The decision by Whitaker, known for making comments critical of Special Counsel Robert Mueller’s Russia probe before being appointed last month by President Donald Trump, was conveyed in a letter to congressional leaders by Assistant Attorney General Stephen Boyd.
Boyd said in the three-page letter department ethics officials determined that Whitaker lacked any personal, political or business conflicts that would disqualify him from supervision of Mueller’s investigation.
Ethics officials concluded, however, that if their recommendation were sought “they would advise that the acting attorney general should recuse himself” because “a reasonable person with knowledge of the relevant facts likely would question” Whitaker’s impartiality, Boyd wrote.
Boyd said the “appearance-of-impartiality” test in Whitaker’s case was deemed a “close call” in which “credible arguments could be made either way,” a finding he said Whitaker cited in his decision to retain his discretion to oversee the Mueller investigation.

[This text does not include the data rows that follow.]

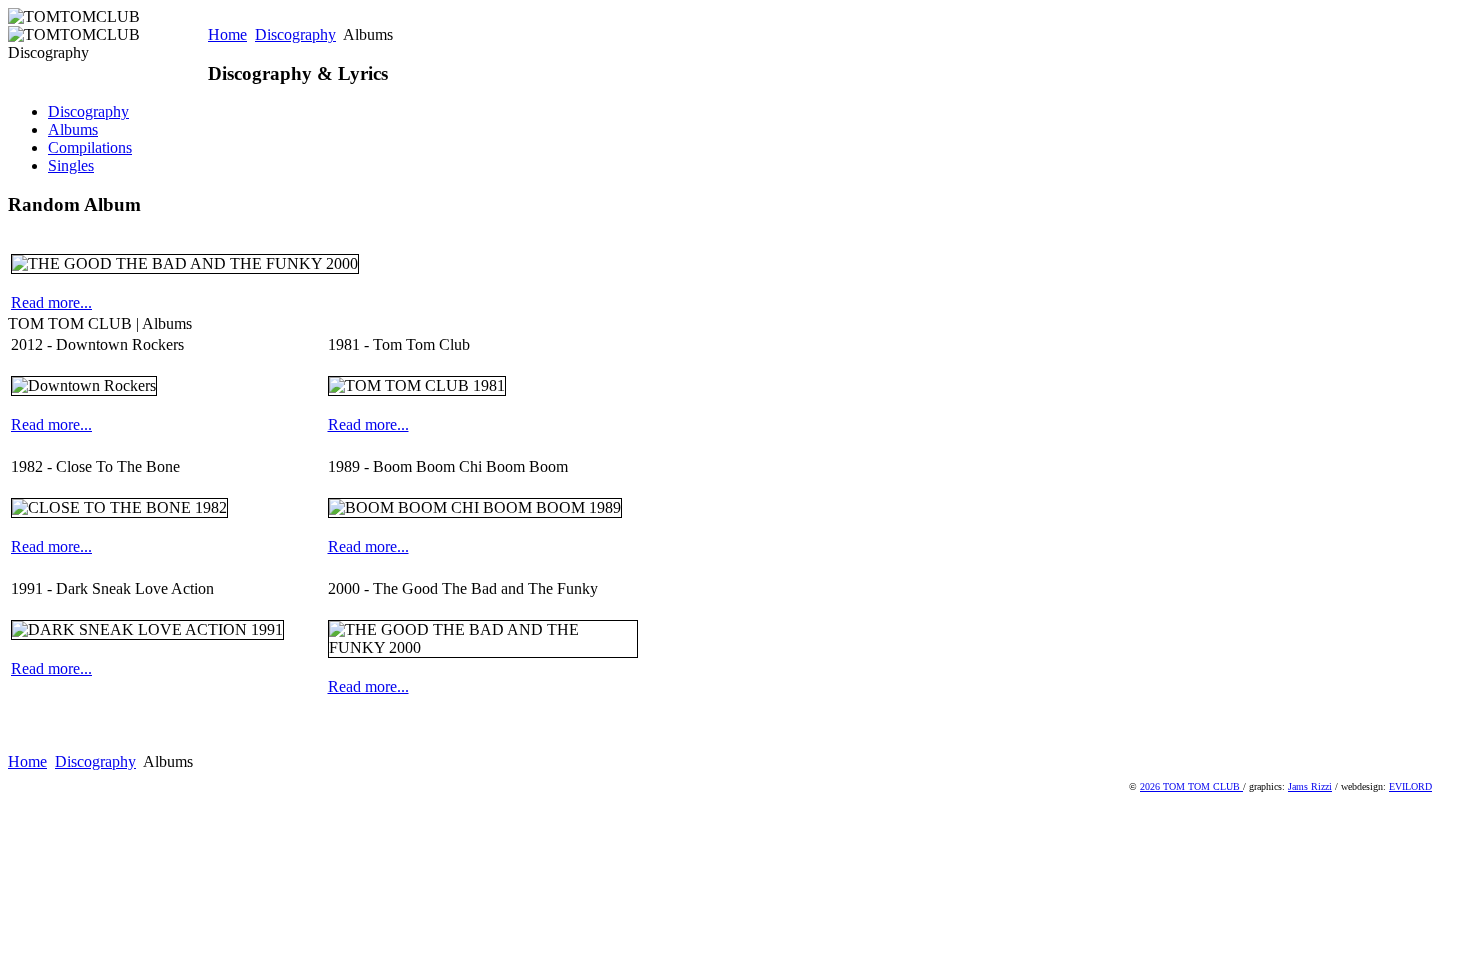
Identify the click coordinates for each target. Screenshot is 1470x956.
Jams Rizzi (1310, 786)
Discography (295, 34)
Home (227, 34)
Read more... (51, 302)
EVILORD (1410, 786)
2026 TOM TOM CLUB (1191, 786)
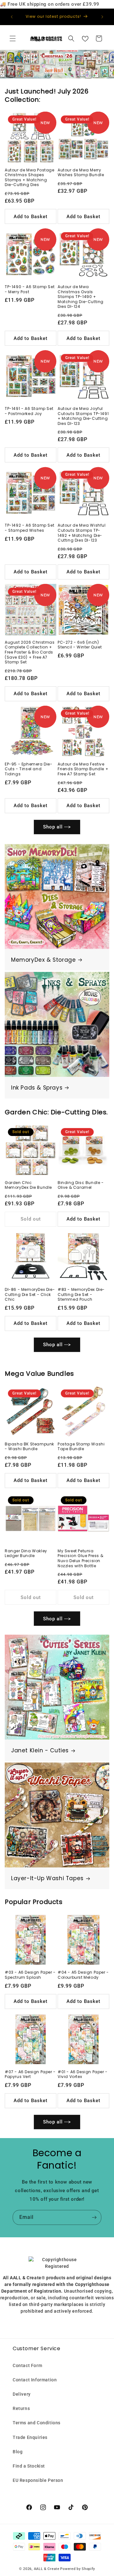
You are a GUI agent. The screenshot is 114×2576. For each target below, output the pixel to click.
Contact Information (35, 2379)
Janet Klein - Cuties (40, 1750)
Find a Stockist (29, 2466)
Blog (17, 2451)
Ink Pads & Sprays (36, 1087)
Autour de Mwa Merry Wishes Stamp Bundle (81, 172)
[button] (13, 38)
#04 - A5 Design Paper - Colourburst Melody (83, 1975)
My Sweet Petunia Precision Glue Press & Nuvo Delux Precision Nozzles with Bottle (80, 1558)
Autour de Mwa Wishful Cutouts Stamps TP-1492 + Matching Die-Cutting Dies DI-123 (82, 533)
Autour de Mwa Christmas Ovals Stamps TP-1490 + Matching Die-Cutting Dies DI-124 (81, 296)
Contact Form (27, 2365)
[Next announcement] (102, 17)
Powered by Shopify (77, 2569)
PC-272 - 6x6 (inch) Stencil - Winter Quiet (80, 645)
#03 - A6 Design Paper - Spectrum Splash (30, 1975)
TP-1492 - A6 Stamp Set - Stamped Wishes (29, 528)
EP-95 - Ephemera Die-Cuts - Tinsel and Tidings (29, 769)
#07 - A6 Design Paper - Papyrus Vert (30, 2074)
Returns (21, 2408)
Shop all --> (57, 827)
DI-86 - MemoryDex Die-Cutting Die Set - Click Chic (30, 1294)
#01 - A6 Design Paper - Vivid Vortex (83, 2074)
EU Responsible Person (38, 2480)
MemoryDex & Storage (43, 959)
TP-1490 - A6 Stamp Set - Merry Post (29, 289)
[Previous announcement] (12, 17)
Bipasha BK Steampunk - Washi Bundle (29, 1446)
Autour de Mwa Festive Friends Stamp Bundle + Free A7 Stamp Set (83, 769)
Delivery (22, 2394)
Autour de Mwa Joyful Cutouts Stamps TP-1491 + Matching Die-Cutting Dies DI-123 (83, 416)
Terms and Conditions (36, 2422)
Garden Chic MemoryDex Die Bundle (28, 1185)
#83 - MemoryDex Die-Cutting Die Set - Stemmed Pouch (81, 1294)
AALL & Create (47, 2569)
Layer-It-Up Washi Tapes (47, 1878)
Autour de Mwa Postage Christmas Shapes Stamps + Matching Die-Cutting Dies (29, 177)
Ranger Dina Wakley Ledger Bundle (26, 1553)
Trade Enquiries (30, 2437)
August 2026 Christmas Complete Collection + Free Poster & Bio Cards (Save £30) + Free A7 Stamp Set (30, 652)
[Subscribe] (94, 2217)
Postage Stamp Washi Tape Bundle (81, 1446)
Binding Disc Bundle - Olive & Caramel (81, 1185)
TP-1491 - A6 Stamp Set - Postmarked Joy (29, 411)
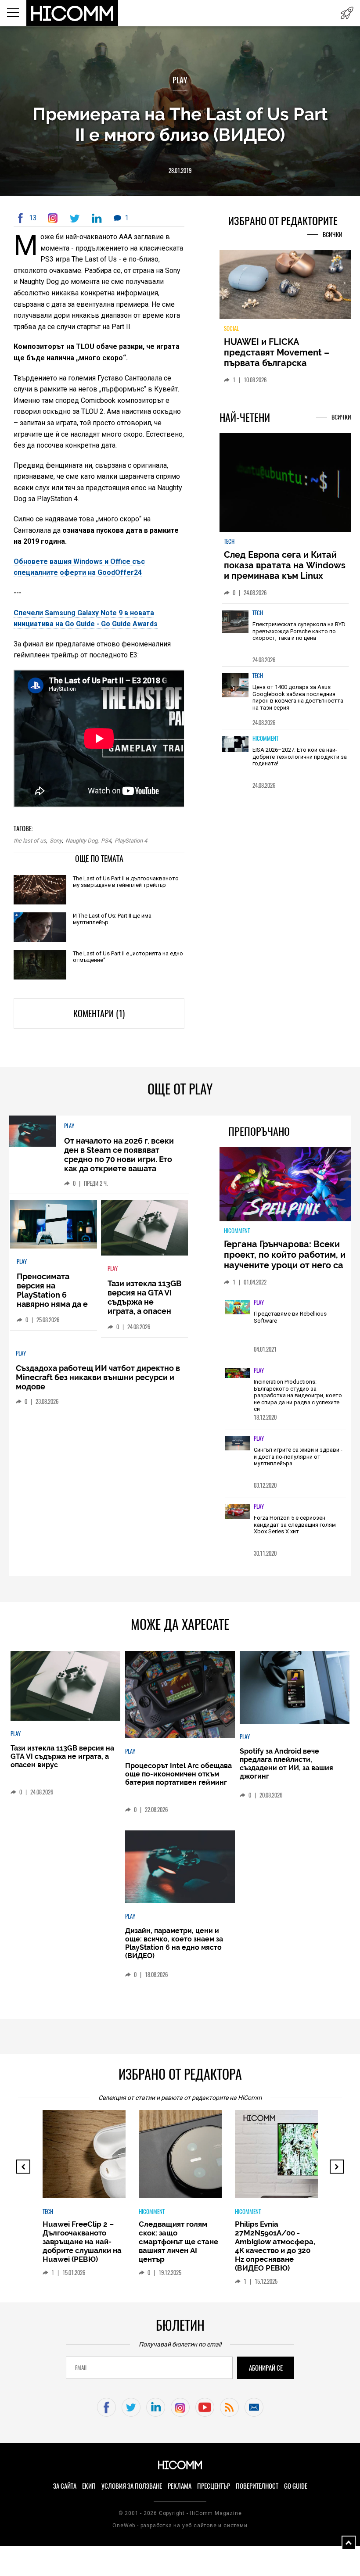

“The ultimate decision about whether or not to recuse from a matter in a case such as this rests with the acting attorney general,” Boyd said.
The letter, obtained by Reuters, was addressed to the top Republican in the U.S. House of Representatives, Speaker Paul Ryan, and House Democratic leader Nancy Pelosi.
Mueller’s investigation, which Trump has derided as a “witch hunt,” is also examining whether Trump’s election campaign had colluded with Moscow and any possible obstruction of justice.
The probe has already ensnared Trump’s former campaign manager, former personal lawyer and his former national security adviser. Trump has denied wrongdoing and Moscow has said there was no interference.
The president’s frequent criticism of the probe has raised concerns he may attempt to shut it down, putting a spotlight on the top Justice Department officials overseeing it.
It is unclear how long Whitaker, a former U.S. attorney and conservative commentator, will head the department.
His appointment, immediately following Trump’s ouster of Jeff Sessions as attorney general in November, is under challenge in several court cases contending that the president violated the constitution by installing Whitaker without Senate confirmation.
Trump has already picked former Attorney General William Barr to become the department’s new permanent chief, but the nomination needs to be approved by the Senate.
The top Democrat in the Senate, Chuck Schumer, said on Thursday Barr was unfit to serve given a memo he wrote to the Justice Department arguing that Mueller should not be permitted to look into possible attempts by Trump to obstruct the investigation.
“The president must immediately reconsider and find another nominee who is free of conflicts and will carry out the duties of the office impartially,” Schumer said.